Donner congé pour vendre un logement loué
Un congé pour vente n'est pas une résiliation : c'est une offre de vente adressée à celui qui occupe.
Un bailleur qui veut vendre son logement libre d'occupant peut donner congé au locataire à l'échéance du bail. Ce congé n'est pas une simple demande de départ : il vaut offre de vente, et le locataire est prioritaire pour acheter.
Cette double nature explique tout le formalisme qui l'entoure. Un congé qui ne contient pas l'offre, ou qui la contient mal, ne produit aucun effet : le bail continue.
Cette page décrit une procédure générale et ne remplace pas la préparation de votre congé avec un notaire, dont la forme dépend du bail et de la situation du locataire.
Ce que le congé doit contenir
| Mention | Pourquoi elle est requise |
|---|---|
| Le motif : vente du logement | un congé sans motif est nul |
| Le prix et les conditions de la vente | c'est l'offre faite au locataire |
| La reproduction des textes applicables | la loi l'impose expressément |
| Le délai de préavis, respecté | il court jusqu'à l'échéance du bail |
L'omission d'une seule de ces mentions suffit à faire tomber le congé. Ce n'est pas une sévérité gratuite : sans le prix, le locataire ne peut pas décider s'il achète.
Le calendrier, qui n'est pas négociable
- Le congé se donne pour l'échéance du bail, pas à une date choisie par le bailleur
- Le préavis court en amont de cette échéance et sa durée est fixée par la loi
- Le locataire dispose d'un délai pour accepter l'offre, puis d'un second pour conclure la vente
- S'il n'achète pas, il doit quitter les lieux à l'échéance
Manquer l'échéance repousse l'opération d'une période de bail entière, ce qui est la sanction pratique la plus fréquente. Nos pages Immobilier et logement reviennent sur ces calendriers contraints.
Ce qui rend un congé nul
Outre l'absence d'une mention obligatoire, un congé est fragile lorsqu'il est délivré à une mauvaise adresse, adressé à un seul des colocataires ou des époux, ou lorsqu'il ne respecte pas la protection due à un locataire âgé et de ressources modestes.
Cette dernière protection est celle que les bailleurs découvrent le plus tard : sous certaines conditions d'âge et de revenus, le congé ne peut pas être donné sans qu'un relogement soit proposé.
Après le congé : la vente elle-même
Si le locataire achète, la vente suit le régime ordinaire, avec son avant-contrat et ses formalités.
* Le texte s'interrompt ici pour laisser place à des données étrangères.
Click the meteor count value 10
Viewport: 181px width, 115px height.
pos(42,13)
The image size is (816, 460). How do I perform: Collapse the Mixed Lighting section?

S'il n'achète pas, le bailleur vend librement mais aux conditions notifiées : une baisse de prix ultérieure fait renaître la priorité, comme pour la vente après division de l'immeuble.
La chronologie complète est décrite dans les délais d'une vente, et les obligations courantes du bailleur dans location : bon à savoir.
Frequently asked questions
Peut-on donner congé en cours de bail ?
Non, pas pour vendre. Le congé pour vente ne peut être délivré que pour l'échéance du bail, en respectant le préavis. Un accord amiable de départ anticipé reste possible, mais c'est autre chose qu'un congé.
Faut-il un huissier pour délivrer le congé ?
Ce n'est pas la seule voie, mais l'acte de commissaire de justice est la plus sûre : il établit la date et le contenu de la notification, ce qui est précisément ce qui se contestera si le locataire résiste.
Le locataire peut-il acheter puis revendre aussitôt ?
Rien ne l'en empêche : il devient propriétaire et dispose de son bien. Le bailleur ne peut pas lui imposer une durée de détention.
Que se passe-t-il si le locataire ne part pas ?
Le bailleur doit engager une procédure d'expulsion, qui suppose une décision de justice. Aucun bailleur ne peut faire évacuer un logement de sa propre autorité, même avec un congé valable.
Un congé pour vente vaut-il pour un local commercial ?
Non. Le bail commercial relève du Code de commerce, avec un droit au renouvellement et une indemnité d'éviction : le mécanisme du congé pour vente en matière d'habitation n'y a pas d'équivalent.